In autumn gales they resort to 'boom' and 'doom.'
The coppiced hazels in the orchard
whisper, 'shush' and 'swish'
in answer to the scented wind of summer.

The ancient hills in rocky enclaves,
speak the old tongues of Celt and Saxon.
On wild, winter nights,
the wind roars along rugged crests,
muttering the speech
of clashing swords and flying arrows.

The cliffs,
chalky white, red sandstone, grey granite,
echo to storms rolling in from the sea.
Angry consonants sound in fury,
rebounding the faces of would-be enemies.

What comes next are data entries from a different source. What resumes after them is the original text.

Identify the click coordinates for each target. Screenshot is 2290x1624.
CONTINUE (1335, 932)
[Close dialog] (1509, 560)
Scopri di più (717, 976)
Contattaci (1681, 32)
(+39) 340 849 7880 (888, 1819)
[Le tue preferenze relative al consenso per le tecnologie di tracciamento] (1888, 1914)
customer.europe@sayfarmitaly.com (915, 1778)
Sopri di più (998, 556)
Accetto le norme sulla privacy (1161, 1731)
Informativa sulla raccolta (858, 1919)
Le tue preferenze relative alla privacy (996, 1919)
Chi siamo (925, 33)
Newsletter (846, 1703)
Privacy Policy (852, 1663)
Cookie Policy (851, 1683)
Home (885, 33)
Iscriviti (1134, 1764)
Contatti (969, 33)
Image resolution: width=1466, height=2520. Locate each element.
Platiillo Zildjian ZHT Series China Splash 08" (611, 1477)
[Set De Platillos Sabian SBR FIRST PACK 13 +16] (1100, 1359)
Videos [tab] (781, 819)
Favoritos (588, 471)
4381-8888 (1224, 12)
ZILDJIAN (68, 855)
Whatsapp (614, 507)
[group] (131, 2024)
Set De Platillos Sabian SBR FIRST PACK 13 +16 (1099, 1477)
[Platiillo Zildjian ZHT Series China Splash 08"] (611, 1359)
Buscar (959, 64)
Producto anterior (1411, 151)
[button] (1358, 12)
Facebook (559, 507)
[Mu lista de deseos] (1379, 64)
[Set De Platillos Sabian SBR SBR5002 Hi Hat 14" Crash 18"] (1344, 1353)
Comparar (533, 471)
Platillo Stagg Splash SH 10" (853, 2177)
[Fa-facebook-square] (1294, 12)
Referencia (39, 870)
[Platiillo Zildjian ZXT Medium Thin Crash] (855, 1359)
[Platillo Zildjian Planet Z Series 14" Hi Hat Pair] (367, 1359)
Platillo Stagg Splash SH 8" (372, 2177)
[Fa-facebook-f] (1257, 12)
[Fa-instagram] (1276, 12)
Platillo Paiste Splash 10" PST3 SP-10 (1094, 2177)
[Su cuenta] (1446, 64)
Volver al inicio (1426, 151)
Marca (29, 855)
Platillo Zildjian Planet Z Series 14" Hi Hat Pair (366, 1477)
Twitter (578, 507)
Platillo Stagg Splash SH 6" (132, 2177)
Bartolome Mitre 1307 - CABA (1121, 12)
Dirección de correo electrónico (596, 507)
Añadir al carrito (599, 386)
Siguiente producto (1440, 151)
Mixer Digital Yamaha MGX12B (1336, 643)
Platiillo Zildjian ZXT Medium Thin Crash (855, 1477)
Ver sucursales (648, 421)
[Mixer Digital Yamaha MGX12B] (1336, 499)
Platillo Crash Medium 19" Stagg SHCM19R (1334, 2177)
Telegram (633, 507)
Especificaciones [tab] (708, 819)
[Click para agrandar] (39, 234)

In dreams, I build words, phrases with that vocabulary
which sculptures and molds the landscape,
waking and living, those letters and sounds
interpret, vocalize my inner silence.

Cemeteries are quiet places,
the dead lie silent.
Yet they live on in the language
they wrote and spoke,
in which they would formed
and which, with the hills, they shaped too.



View Points

From Space

The Earth below
united from space
dreams realized

That dark sphere
floating in infinity
infinite possibilities

All scars healed
All jagged lines straight
Resolution

A small globe hurled by a Titan
Twisting, turning through space
No goal no target
No victims

From Earth

To the ant
A blade of grass
Is green space

To a hungry dog
Its plate of scraps
Has cosmic dimensions

To a forget-me-not petal
The patch of garden
Looks infinite

To the benighted peasant
The city lights
Loom on far horizons

To stranded astronauts
The Earth is
All they desire

To the wealthiest
The most powerful
The world
Is not enough



Sarah Das Gupta is a writer from Cambridge UK who has taught in India, Tanzania and UK.  She began creative writing aged 80, after an accident which limited her walking to a few meters.  Her work has been published in over 25 countries in anthologies and magazines.  She has been nominated for Best of the Net, The Pushcart and a Dwarf Star.